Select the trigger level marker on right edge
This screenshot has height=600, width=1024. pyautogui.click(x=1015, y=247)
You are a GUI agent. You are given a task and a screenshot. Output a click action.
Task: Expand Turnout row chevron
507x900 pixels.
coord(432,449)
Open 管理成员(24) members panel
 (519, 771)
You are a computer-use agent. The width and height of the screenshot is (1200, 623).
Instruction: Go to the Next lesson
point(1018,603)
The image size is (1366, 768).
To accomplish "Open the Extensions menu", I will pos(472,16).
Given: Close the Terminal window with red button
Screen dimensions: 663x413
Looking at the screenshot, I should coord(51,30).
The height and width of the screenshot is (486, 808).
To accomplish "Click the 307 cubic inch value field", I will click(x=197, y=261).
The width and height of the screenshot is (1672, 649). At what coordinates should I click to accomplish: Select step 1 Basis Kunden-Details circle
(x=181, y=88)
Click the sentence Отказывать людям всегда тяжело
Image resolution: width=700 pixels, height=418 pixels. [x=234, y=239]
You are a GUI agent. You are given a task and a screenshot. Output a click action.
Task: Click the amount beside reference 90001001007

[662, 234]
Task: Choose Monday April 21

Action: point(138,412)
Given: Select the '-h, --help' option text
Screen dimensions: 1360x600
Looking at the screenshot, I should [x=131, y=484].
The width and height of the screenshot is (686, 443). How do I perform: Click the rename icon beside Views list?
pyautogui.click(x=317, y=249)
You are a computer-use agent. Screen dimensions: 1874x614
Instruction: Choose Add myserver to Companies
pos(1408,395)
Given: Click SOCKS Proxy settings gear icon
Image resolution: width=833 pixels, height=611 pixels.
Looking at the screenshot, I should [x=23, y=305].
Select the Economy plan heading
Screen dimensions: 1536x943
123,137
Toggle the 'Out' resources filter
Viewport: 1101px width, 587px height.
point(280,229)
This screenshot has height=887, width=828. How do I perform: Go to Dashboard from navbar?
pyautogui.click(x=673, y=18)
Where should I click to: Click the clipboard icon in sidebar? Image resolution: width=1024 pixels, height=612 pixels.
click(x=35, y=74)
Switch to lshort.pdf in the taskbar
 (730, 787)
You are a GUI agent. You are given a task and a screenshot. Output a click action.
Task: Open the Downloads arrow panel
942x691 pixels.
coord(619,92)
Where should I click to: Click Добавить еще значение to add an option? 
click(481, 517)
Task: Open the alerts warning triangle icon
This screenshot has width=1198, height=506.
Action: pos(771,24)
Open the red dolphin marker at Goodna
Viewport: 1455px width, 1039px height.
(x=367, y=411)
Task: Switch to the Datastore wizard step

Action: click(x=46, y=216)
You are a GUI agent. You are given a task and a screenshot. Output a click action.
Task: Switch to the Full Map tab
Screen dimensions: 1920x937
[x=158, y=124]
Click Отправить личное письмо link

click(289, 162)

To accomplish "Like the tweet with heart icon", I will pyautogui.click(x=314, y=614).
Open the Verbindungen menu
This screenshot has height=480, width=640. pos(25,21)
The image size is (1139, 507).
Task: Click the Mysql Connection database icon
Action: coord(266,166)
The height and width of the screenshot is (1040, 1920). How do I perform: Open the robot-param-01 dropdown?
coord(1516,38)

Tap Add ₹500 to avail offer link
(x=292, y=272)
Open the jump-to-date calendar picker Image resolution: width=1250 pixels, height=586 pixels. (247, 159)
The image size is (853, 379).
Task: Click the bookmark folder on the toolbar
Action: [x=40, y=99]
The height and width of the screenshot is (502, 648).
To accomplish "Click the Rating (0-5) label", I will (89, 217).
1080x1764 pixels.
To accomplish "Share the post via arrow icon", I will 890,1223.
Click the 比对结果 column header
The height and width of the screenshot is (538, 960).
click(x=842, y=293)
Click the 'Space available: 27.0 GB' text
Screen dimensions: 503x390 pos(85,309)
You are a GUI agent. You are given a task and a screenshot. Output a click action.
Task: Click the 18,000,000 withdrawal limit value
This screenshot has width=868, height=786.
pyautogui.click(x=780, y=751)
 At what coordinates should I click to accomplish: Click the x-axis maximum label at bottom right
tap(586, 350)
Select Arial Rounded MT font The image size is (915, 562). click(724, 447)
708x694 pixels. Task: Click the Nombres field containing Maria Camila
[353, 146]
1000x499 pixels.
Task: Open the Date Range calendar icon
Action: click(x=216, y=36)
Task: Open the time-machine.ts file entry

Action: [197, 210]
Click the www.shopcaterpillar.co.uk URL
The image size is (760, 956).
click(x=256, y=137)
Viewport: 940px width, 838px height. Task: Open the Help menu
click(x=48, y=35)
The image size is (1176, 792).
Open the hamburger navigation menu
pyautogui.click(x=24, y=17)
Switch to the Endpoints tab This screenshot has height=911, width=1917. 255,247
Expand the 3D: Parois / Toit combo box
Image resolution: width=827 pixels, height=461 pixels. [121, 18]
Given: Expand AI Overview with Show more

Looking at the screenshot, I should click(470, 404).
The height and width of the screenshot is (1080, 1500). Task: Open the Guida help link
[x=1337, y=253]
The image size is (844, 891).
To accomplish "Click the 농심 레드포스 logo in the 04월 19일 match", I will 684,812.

————————

**WHAT YOU HAVE TO DO:**
In your response, give all the records again with nothing altered.

**THE ANSWER:**
Select the trigger level marker on right edge
This screenshot has height=600, width=1024. pyautogui.click(x=1015, y=247)
You are a GUI agent. You are given a task and a screenshot. Output a click action.
Task: Expand Turnout row chevron
507x900 pixels.
coord(432,449)
Open 管理成员(24) members panel
 (519, 771)
You are a computer-use agent. The width and height of the screenshot is (1200, 623).
Instruction: Go to the Next lesson
point(1018,603)
The image size is (1366, 768).
To accomplish "Open the Extensions menu", I will pos(472,16).
Given: Close the Terminal window with red button
Screen dimensions: 663x413
Looking at the screenshot, I should coord(51,30).
The height and width of the screenshot is (486, 808).
To accomplish "Click the 307 cubic inch value field", I will click(x=197, y=261).
The width and height of the screenshot is (1672, 649). At what coordinates should I click to accomplish: Select step 1 Basis Kunden-Details circle
(x=181, y=88)
Click the sentence Отказывать людям всегда тяжело
Image resolution: width=700 pixels, height=418 pixels. [x=234, y=239]
You are a GUI agent. You are given a task and a screenshot. Output a click action.
Task: Click the amount beside reference 90001001007

[662, 234]
Task: Choose Monday April 21

Action: point(138,412)
Given: Select the '-h, --help' option text
Screen dimensions: 1360x600
Looking at the screenshot, I should [x=131, y=484].
The width and height of the screenshot is (686, 443). How do I perform: Click the rename icon beside Views list?
pyautogui.click(x=317, y=249)
You are a computer-use agent. Screen dimensions: 1874x614
Instruction: Choose Add myserver to Companies
pos(1408,395)
Given: Click SOCKS Proxy settings gear icon
Image resolution: width=833 pixels, height=611 pixels.
Looking at the screenshot, I should [x=23, y=305].
Select the Economy plan heading
Screen dimensions: 1536x943
123,137
Toggle the 'Out' resources filter
Viewport: 1101px width, 587px height.
point(280,229)
This screenshot has height=887, width=828. How do I perform: Go to Dashboard from navbar?
pyautogui.click(x=673, y=18)
Where should I click to: Click the clipboard icon in sidebar? Image resolution: width=1024 pixels, height=612 pixels.
click(x=35, y=74)
Switch to lshort.pdf in the taskbar
 (730, 787)
You are a GUI agent. You are given a task and a screenshot. Output a click action.
Task: Open the Downloads arrow panel
942x691 pixels.
coord(619,92)
Where should I click to: Click Добавить еще значение to add an option? 
click(481, 517)
Task: Open the alerts warning triangle icon
This screenshot has width=1198, height=506.
Action: pos(771,24)
Open the red dolphin marker at Goodna
Viewport: 1455px width, 1039px height.
(x=367, y=411)
Task: Switch to the Datastore wizard step

Action: click(x=46, y=216)
You are a GUI agent. You are given a task and a screenshot. Output a click action.
Task: Switch to the Full Map tab
Screen dimensions: 1920x937
[x=158, y=124]
Click Отправить личное письмо link

click(289, 162)

To accomplish "Like the tweet with heart icon", I will pyautogui.click(x=314, y=614).
Open the Verbindungen menu
This screenshot has height=480, width=640. pos(25,21)
The image size is (1139, 507).
Task: Click the Mysql Connection database icon
Action: coord(266,166)
The height and width of the screenshot is (1040, 1920). How do I perform: Open the robot-param-01 dropdown?
coord(1516,38)

Tap Add ₹500 to avail offer link
(x=292, y=272)
Open the jump-to-date calendar picker Image resolution: width=1250 pixels, height=586 pixels. (247, 159)
The image size is (853, 379).
Task: Click the bookmark folder on the toolbar
Action: [x=40, y=99]
The height and width of the screenshot is (502, 648).
To accomplish "Click the Rating (0-5) label", I will (89, 217).
1080x1764 pixels.
To accomplish "Share the post via arrow icon", I will 890,1223.
Click the 比对结果 column header
The height and width of the screenshot is (538, 960).
click(x=842, y=293)
Click the 'Space available: 27.0 GB' text
Screen dimensions: 503x390 pos(85,309)
You are a GUI agent. You are given a task and a screenshot. Output a click action.
Task: Click the 18,000,000 withdrawal limit value
This screenshot has width=868, height=786.
pyautogui.click(x=780, y=751)
 At what coordinates should I click to accomplish: Click the x-axis maximum label at bottom right
tap(586, 350)
Select Arial Rounded MT font The image size is (915, 562). click(724, 447)
708x694 pixels. Task: Click the Nombres field containing Maria Camila
[353, 146]
1000x499 pixels.
Task: Open the Date Range calendar icon
Action: click(x=216, y=36)
Task: Open the time-machine.ts file entry

Action: [197, 210]
Click the www.shopcaterpillar.co.uk URL
The image size is (760, 956).
click(x=256, y=137)
Viewport: 940px width, 838px height. Task: Open the Help menu
click(x=48, y=35)
The image size is (1176, 792).
Open the hamburger navigation menu
pyautogui.click(x=24, y=17)
Switch to the Endpoints tab This screenshot has height=911, width=1917. 255,247
Expand the 3D: Parois / Toit combo box
Image resolution: width=827 pixels, height=461 pixels. [121, 18]
Given: Expand AI Overview with Show more

Looking at the screenshot, I should click(470, 404).
The height and width of the screenshot is (1080, 1500). Task: Open the Guida help link
[x=1337, y=253]
The image size is (844, 891).
To accomplish "Click the 농심 레드포스 logo in the 04월 19일 match", I will 684,812.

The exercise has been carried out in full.